“I’m heading somewhere where people are my people.”
Jack Antonoff sets that direction of travel while calling for a renaissance of authenticity on the forthcoming Bleachers album, everyone for ten minutes.
The new record starts by telling an origin story of sorts with songs like “We Should Talk,” in which he references his first bands Outline and Steel Train, as well as the DIY punk spirit that drove those projects. He jumps back to the present moment around track four, “You and Forever," detailing love and marriage with wife Margaret Qualley. But even the songs set in the present are tied to those set in his early years.
Antonoff’s connection to music and playing live has always served as a way for him to communicate and find community. “That’s our church,” Antonoff explained during a recent chat around the new album and the announcement of Bleachers’ next Milwaukee “church service” Sept. 27 at Landmark Credit Union Live.
He sees the need to stand up for this concept even more so in an era when communication has become a commodity. “A lot of life right now is being dictated either by incels, idiots or bots, and that is a pretty dark outlook,” he noted. “We live in this interesting time where we know that, but we’re still connected to it.”
Bleachers started as a sort of passion project while he was still focusing on the band Fun. When I mentioned I saw Bleachers in 2014 at Summerfest after the release of debut album Strange Desire, he responded that “we didn’t know if anyone was gonna come.”
Oh, they did. In literally one of Bleachers’ first live shows ever, what was then called the UScellular Connection Stage was packed — early proof of the kind of following Antonoff attracts to all of his projects.

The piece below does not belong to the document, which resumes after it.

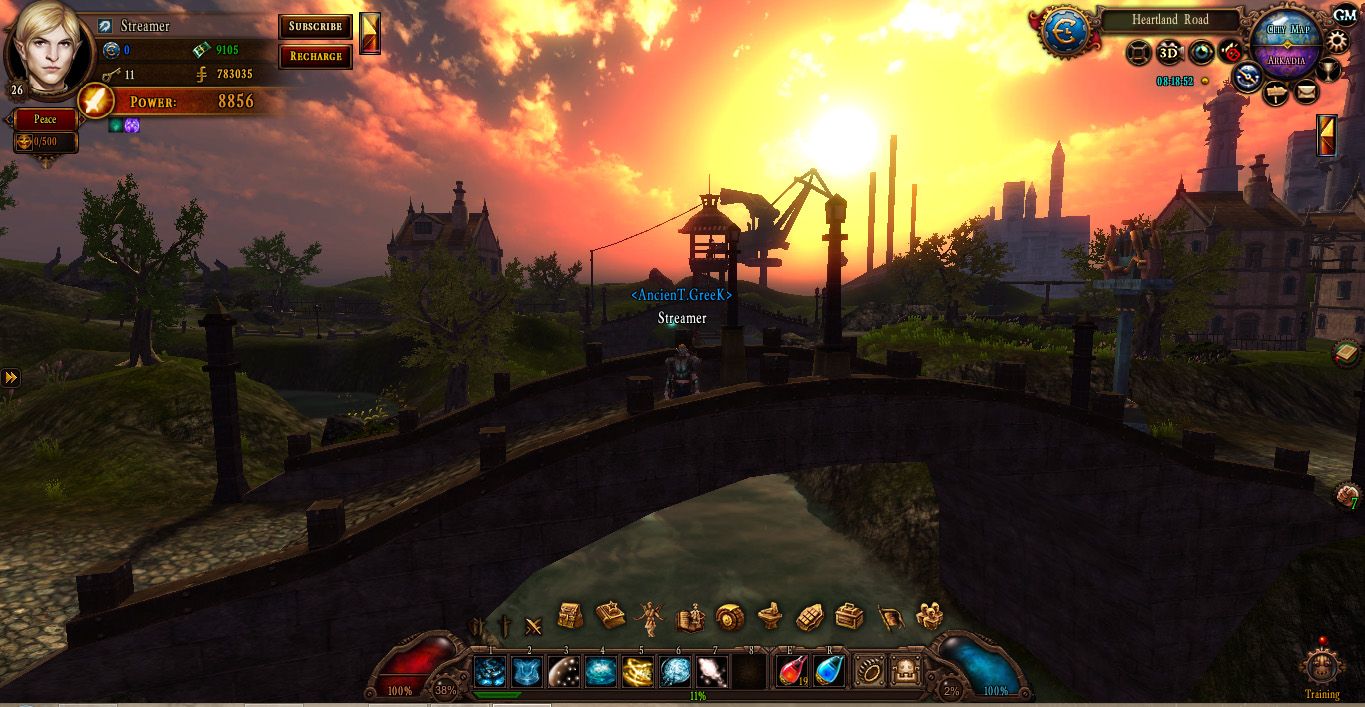Select the blonde elf character portrait
The height and width of the screenshot is (707, 1365).
47,47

He puts faith in Bleachers’ fans because they choose to show up, to experience catharsis and something tangible. On this new album and with every step forward, Antonoff has decided to put his energy toward those who see him for who he really is — someone who isn’t giving the people what they want but offering the listener a real story and sound they might resonate with.
If they don’t? “I’m not a senator. I'm not trying to be for everyone.”
“There’s this distortion in music and art these days where it's like you need to eat everything on the table, you need to flood the zone,” he continued. “It's like, ‘Jesus Christ, how insecure are you people that everyone has to be involved in this thing?’”
The new album is a reminder that in not satisfying everyone, you might find people who are truly satisfied with who you really are. For Antonoff, a good number of those people are back in his home state of New Jersey, where there’s still a sense of hope and optimism.
“You have to dream the things you want to see,” he noted in an interview from nearly 10 years ago. When we spoke, I told him Milwaukee’s a lot like that. It’s a place where you need to create the environment you want to be a part of, and when you bring that environment to fruition, there’s an even greater sense of pride because you’ve done it with your community.
In thinking about everyone for ten minutes, Antonoff said he’s been “only going out there to shoot messages in a bottle to find my people, to dream a thing into existence.” He plays live and continues to create under Bleachers as a way to protest the cynical and stand for what is powerful: truth. Because in 2026, being real is punk.